Hehehe! My daughter who lives in Harlem just blocks from West Harlem will definitely never under any circumstances leave out any rat poison if the raccoons migrate a few blocks further east. (She lives on the the third floor so is very unlikely to have a problem.)
Exactly what I was thinking.
Yup. First sign is that they are out in the daytime.
An old coot who we hired to trap some beaver out of our lake was the county “go to” guy for coons. I’m friends with one of his sons, awhile after his dads passing he laughed and told the wife and I what his old man was up to.
He would go into the nicer subdivisions and trap annoying coons for a fee, then release them near another nice subdivision across town, the old fart had a real scam going around the entire county.

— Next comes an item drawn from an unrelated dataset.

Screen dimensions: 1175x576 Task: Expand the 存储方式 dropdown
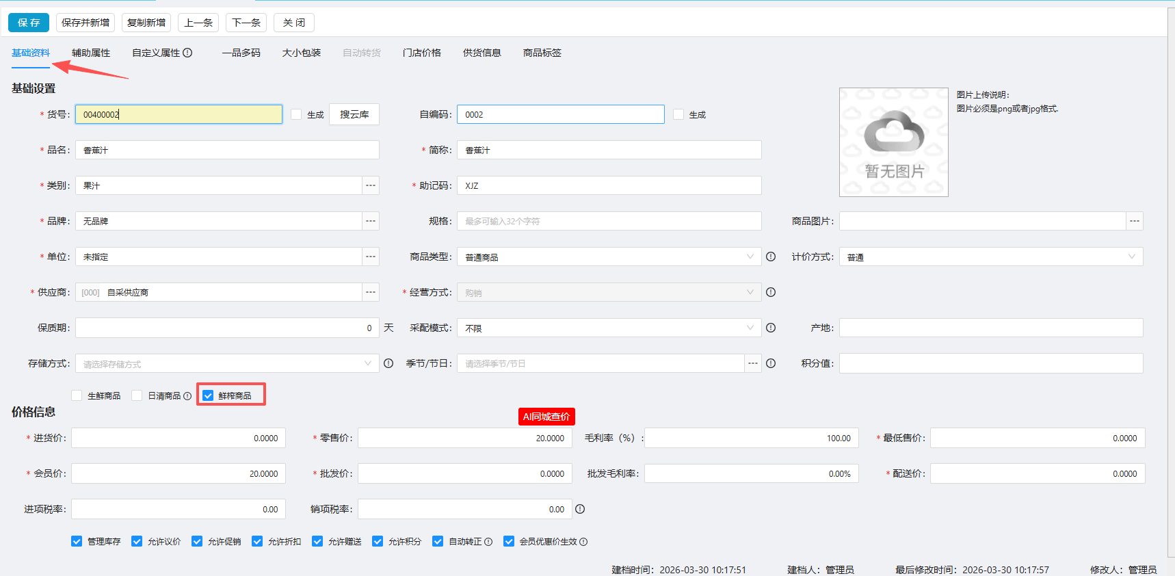[x=226, y=363]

He said his dad probably caught this one same old coon with a bobbed tail at least 10 times over the years...
Finally a use for all those crazed pit bulls that ghetto dwellers like.
Racoon will tear them dogs up.
(Makes me think of the Jerry Clower coon huntin story.)

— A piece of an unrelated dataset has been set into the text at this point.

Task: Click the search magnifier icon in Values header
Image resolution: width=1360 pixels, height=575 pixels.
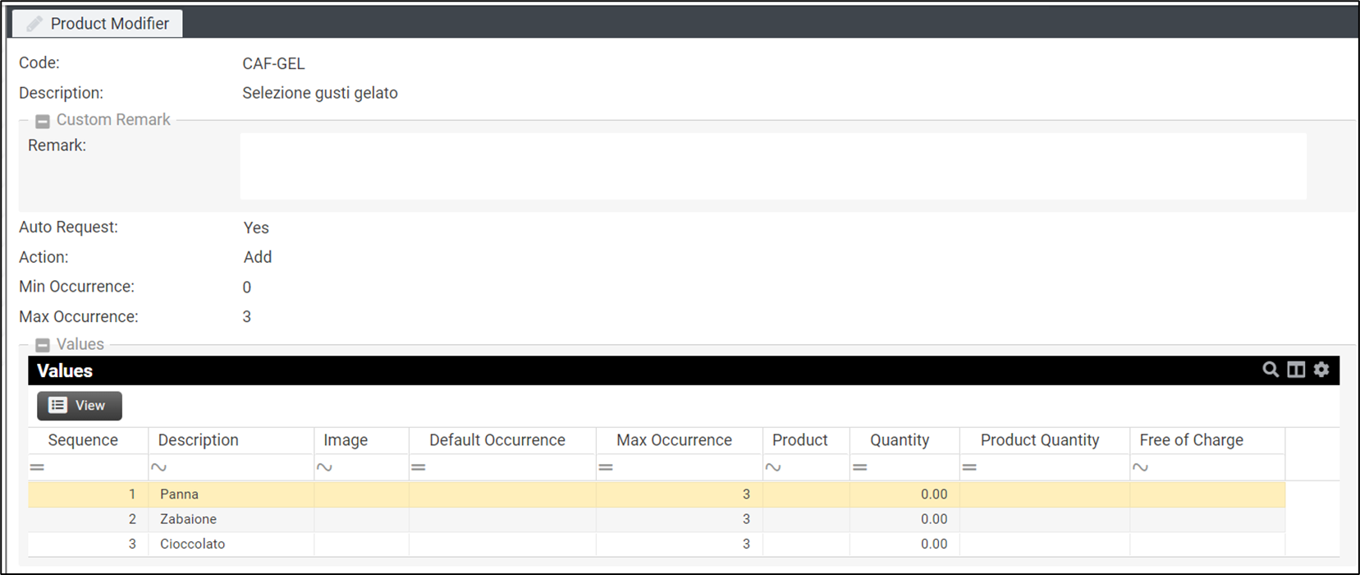Action: click(1270, 370)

What they need is about a dozen large sacks of dry cat food. Raccoons *hate* dried cat food.
Just to be clear, there’s absolutely nothing humorous about this topic.
LOL!
Back in the summer of 2006, I was transferred back to my company's big manufacturing plant on Detroit's east side. There was a cat that kept coming onto my deck in the middle of the night causing my cat to go crazy, trying to fight it thru the back doorwall.
Well, for about a week I kept trying to catch it with my hav-a-heart live trap but all I caught was 2 possum and 2 coons. So what I did was throw the trap into my trunk and on the way into work, I let them go about a block away from the plant.....LOL!
Never caught or heard the cat again...........
Glemie Dean from Detroit has the answer, but before you buy, Look for the Paw.
http://www.detroitnews.com/article/20090402/METRO08/904020395
I grew up in Brighton, we had 10 acres across the road from Kensington Metropark’s nature study area. Everybody and their brothers uncle dropped their pests over there, the population of coons and possums per acre is higher than anywhere in the state I think.
(Grampa owned 40 acres that bordered it across from us, we also had the best deer hunting land in lower Michigan as well thanks to the park’s woods and golf course... :-)
Perfect description of a weekend in Chicago.
Why? Can they sing, “On the radio! Whoa-oh-oh-oh, on the radio!”